Document excerpt:
⟨
- Origin: Australia
- Genres: Pop, funk, dance-pop
- Years active: 2001–2002
- Labels: Festival Mushroom Records
- Past members: Jason Bird Daniela Scala Tamara Jaber Simon Dicham Anna Belperio

= Scandal'us =

Former Australian band

Scandal'us (or Scandal'Us) were the winners of the Australian Popstars 2 in 2001 (successors of Bardot, the winners of the first Australian Popstars in 2000). They won an ARIA chart award for their No. 1 debut single "Me, Myself & I". Their second and final single, "Make Me Crazy", only reached No. 30. Their debut album, Startin' Somethin', debuted and peaked at No. 2 on the ARIA Albums Chart. The group disbanded in 2002.

==Members==
- Anna Belperio (from Adelaide)
⟩
Data provided:
⟨
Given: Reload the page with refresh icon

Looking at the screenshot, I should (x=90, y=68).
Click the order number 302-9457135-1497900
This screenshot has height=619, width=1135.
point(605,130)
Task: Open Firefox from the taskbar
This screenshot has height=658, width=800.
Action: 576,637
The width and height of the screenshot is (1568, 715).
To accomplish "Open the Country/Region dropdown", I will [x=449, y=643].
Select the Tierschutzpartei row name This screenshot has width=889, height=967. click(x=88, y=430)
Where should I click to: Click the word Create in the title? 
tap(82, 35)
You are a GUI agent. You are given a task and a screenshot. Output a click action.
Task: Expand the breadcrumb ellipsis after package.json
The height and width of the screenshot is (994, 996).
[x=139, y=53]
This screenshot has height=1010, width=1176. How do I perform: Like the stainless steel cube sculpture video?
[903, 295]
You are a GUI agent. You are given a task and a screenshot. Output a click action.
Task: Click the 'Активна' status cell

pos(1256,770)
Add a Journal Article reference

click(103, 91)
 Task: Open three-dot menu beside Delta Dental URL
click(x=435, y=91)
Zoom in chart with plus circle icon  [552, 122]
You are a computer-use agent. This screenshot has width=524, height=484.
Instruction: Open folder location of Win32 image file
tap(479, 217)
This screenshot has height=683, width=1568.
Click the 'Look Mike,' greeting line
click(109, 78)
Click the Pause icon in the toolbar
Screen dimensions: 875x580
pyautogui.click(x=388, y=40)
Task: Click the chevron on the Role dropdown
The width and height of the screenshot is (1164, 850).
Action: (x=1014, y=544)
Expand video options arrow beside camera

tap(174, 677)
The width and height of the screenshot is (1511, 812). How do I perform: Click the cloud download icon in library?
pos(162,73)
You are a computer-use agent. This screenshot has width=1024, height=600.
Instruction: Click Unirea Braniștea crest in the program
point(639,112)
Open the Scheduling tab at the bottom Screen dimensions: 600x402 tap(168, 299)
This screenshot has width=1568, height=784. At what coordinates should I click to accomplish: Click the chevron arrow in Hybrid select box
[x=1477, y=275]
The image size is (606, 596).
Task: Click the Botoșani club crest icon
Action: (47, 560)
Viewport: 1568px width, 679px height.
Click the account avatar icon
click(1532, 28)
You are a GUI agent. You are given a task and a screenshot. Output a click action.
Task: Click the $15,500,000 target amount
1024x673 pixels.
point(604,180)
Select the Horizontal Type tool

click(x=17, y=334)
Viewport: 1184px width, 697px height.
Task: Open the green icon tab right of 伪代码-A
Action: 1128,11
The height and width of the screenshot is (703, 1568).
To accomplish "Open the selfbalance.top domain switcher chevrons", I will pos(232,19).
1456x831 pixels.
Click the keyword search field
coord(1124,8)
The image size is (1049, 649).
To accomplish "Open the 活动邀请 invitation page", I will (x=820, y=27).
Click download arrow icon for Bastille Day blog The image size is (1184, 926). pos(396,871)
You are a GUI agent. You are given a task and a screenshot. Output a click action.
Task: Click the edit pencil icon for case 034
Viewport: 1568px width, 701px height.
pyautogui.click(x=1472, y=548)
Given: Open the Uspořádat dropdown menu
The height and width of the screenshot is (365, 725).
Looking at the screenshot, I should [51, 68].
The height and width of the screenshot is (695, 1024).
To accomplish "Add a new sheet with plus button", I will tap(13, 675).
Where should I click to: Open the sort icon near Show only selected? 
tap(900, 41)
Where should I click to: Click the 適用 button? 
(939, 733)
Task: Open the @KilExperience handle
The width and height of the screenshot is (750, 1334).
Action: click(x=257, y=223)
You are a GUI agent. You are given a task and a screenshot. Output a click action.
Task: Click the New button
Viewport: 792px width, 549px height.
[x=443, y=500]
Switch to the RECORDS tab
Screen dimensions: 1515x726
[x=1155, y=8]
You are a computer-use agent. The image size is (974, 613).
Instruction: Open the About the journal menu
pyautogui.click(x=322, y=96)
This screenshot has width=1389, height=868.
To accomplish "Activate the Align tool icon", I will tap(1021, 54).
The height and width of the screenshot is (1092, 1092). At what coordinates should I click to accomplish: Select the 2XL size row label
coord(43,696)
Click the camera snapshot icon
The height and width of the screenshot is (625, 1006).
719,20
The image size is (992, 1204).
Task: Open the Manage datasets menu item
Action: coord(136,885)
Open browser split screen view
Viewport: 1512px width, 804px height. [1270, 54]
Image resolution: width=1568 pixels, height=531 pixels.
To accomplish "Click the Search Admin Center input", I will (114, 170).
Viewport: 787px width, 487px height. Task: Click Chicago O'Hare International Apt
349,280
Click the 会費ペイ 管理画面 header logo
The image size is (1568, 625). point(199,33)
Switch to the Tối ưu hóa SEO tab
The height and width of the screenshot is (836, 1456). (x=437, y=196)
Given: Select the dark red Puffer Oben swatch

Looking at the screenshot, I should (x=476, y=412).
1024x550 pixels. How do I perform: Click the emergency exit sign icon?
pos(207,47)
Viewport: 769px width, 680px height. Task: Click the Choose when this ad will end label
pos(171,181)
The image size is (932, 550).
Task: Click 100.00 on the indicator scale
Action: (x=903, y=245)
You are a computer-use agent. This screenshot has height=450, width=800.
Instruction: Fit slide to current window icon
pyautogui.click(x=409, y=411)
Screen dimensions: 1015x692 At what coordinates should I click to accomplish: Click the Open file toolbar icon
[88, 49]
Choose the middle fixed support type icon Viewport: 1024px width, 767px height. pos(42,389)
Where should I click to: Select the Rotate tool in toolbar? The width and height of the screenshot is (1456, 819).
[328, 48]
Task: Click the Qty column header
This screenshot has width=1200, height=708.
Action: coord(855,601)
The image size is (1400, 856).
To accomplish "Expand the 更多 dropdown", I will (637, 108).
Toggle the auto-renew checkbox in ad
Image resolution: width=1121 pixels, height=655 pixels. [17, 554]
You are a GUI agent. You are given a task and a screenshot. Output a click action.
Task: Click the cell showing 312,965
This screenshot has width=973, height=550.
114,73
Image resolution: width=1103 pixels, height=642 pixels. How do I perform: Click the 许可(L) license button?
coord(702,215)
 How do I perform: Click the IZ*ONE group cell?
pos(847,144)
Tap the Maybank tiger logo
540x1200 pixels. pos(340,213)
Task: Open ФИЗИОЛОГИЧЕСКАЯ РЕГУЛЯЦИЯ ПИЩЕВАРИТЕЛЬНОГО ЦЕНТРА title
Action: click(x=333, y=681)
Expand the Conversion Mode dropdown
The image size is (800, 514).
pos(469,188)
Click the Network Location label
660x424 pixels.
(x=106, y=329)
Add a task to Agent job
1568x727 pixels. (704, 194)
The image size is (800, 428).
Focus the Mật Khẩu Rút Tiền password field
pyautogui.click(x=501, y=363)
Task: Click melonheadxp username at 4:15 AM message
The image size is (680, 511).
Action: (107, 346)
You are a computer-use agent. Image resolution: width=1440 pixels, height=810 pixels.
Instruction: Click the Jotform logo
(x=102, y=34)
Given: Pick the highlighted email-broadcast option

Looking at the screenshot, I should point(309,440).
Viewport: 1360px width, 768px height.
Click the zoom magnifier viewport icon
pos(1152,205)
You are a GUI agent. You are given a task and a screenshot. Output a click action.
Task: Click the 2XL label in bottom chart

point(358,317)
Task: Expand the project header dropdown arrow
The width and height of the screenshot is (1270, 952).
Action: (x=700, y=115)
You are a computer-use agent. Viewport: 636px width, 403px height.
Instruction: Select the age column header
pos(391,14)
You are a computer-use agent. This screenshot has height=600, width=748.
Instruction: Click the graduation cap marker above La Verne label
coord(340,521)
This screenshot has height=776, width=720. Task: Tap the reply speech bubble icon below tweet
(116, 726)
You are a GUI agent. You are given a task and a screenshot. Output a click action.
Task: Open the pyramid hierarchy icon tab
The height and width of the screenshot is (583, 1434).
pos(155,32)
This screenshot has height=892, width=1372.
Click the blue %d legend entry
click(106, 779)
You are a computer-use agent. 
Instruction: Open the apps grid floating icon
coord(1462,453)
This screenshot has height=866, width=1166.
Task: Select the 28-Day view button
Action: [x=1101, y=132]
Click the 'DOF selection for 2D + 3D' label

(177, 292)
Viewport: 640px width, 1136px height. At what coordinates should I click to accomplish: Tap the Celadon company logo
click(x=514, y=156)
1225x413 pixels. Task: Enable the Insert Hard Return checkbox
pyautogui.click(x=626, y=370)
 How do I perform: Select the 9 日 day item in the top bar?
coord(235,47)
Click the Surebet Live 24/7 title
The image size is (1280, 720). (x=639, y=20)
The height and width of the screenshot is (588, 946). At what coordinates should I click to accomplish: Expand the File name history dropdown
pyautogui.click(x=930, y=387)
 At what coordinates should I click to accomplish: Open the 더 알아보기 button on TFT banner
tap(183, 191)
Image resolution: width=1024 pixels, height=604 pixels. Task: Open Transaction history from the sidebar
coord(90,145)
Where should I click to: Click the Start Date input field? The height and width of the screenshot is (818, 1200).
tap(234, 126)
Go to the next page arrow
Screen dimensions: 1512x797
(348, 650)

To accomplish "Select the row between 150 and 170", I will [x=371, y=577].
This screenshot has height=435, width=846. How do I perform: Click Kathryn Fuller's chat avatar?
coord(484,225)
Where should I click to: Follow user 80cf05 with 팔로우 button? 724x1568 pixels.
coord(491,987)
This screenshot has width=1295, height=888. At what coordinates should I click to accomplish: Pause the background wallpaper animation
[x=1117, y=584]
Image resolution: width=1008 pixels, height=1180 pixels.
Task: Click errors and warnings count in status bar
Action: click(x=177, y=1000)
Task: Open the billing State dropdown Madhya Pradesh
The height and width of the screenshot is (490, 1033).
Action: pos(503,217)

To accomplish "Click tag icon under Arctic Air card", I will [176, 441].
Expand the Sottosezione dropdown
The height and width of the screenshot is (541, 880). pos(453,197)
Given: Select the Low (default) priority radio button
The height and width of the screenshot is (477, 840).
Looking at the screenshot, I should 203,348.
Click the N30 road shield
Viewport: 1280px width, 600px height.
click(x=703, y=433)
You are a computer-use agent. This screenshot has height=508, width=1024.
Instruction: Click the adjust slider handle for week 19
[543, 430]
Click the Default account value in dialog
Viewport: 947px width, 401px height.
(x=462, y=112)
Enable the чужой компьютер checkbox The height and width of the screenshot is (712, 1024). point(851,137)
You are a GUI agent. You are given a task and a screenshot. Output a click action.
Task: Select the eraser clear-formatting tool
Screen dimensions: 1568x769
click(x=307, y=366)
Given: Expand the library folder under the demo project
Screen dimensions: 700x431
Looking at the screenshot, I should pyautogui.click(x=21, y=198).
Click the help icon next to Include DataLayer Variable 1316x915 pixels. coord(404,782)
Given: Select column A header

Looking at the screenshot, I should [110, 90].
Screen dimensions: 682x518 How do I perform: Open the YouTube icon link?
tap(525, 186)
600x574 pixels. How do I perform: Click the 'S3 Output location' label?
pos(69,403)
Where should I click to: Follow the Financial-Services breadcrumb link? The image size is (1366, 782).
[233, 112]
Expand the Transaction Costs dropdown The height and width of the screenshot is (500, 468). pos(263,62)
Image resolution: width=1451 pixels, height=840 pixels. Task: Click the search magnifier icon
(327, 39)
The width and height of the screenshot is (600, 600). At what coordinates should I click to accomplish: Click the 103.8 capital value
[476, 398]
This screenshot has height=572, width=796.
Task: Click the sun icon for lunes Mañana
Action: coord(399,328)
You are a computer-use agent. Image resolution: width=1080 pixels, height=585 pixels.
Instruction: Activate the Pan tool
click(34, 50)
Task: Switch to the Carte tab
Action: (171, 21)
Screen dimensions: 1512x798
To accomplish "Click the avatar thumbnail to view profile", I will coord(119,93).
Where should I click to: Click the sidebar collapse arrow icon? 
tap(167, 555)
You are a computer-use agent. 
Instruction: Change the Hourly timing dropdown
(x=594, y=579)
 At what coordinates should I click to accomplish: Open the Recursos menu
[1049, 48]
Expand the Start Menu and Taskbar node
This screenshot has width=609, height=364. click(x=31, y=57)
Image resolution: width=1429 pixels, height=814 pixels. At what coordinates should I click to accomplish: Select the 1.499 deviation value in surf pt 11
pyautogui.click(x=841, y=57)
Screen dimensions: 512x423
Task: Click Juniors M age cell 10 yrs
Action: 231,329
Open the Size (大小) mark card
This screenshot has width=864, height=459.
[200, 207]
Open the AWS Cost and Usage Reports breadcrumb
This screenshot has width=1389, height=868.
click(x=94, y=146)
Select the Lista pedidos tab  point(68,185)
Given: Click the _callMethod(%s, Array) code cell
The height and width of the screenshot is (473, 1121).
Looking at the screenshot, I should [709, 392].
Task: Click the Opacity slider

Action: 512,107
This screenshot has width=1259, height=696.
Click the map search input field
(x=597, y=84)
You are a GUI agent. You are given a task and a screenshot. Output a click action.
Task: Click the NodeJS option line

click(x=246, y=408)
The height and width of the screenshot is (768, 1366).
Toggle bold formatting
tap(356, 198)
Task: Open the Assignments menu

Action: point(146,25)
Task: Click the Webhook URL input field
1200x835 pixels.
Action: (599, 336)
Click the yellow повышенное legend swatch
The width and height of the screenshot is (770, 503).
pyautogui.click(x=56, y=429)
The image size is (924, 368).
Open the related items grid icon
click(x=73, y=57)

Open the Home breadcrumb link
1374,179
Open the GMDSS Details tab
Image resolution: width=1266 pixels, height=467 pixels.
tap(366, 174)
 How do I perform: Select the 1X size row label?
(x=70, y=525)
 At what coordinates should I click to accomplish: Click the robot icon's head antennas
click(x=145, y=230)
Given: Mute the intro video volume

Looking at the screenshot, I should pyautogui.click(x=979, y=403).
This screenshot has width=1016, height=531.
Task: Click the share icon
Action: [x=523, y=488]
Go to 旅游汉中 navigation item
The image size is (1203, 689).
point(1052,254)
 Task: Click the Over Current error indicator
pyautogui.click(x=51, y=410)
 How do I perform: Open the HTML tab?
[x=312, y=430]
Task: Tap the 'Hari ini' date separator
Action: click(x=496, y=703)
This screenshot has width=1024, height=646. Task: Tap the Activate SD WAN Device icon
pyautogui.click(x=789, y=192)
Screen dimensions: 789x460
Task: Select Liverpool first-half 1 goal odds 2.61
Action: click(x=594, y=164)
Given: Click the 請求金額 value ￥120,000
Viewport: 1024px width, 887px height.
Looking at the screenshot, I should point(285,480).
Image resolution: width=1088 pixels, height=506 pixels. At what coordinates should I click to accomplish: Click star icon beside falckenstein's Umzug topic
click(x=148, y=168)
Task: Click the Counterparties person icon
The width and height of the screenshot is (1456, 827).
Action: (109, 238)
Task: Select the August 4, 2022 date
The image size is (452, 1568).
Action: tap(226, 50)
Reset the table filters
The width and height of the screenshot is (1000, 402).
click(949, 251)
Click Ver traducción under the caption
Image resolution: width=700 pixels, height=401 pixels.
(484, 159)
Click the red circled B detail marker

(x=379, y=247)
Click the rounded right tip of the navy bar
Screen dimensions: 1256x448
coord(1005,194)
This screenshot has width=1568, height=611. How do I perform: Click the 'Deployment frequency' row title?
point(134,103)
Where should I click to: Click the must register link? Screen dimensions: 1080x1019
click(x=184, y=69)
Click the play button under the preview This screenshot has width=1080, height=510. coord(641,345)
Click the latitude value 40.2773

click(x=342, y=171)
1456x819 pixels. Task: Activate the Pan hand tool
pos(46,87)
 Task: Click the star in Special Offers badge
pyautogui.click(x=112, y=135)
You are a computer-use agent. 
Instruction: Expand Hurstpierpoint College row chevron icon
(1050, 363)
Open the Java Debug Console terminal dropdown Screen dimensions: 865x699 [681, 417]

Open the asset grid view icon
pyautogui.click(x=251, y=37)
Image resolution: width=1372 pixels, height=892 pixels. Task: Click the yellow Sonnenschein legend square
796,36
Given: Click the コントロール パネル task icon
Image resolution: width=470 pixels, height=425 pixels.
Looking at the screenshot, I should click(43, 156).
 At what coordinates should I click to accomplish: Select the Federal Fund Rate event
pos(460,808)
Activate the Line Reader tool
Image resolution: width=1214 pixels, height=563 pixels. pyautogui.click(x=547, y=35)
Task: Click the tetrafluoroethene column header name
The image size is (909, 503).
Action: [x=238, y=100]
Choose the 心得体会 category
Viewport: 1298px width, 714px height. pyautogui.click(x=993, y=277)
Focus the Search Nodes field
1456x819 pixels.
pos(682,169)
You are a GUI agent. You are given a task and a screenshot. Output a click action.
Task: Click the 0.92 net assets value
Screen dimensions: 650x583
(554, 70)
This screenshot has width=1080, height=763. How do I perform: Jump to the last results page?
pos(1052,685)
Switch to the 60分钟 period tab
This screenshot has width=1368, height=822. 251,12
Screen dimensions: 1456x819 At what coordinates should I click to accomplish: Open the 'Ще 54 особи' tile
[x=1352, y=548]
⟩
What this exercise asks:
A – Answer these questions from the Scandal'us article:
(i) Which record label is listed for the group?
(ii) What chart position did the single "Make Me Crazy" reach?
(iii) Which band won the first Australian Popstars?
B – Write the next part of the Scandal'us article, picking up after its last line.

Solved problems:
A –
(i) Festival Mushroom Records
(ii) No. 30
(iii) Bardot

B –
- Jason Bird (from Melbourne)
- Simon Ditcham (from Hobart)
- Tamara Jaber (from Sydney)
- Daniela Scala (from Adelaide)

==Solo releases==
Tamara Jaber released two solo singles, "Ooh Ahh" and "Hard for Me" under the mononym Tamara. Both reached the ARIA Top 30. Tamara was the only person signed to her radio personality ex-husband Kyle Sandilands's label King Kyle Records. He was criticised for promoting his girlfriend's single on his popular radio show. A solo album was meant for release but never eventuated. In 2008, Tamara sought a record deal in Los Angeles.

Around 2003, Jason Bird recorded a single to be distributed through his dance workshop website. He performed the track on Channel Nine's Mornings with Kerri-Anne show.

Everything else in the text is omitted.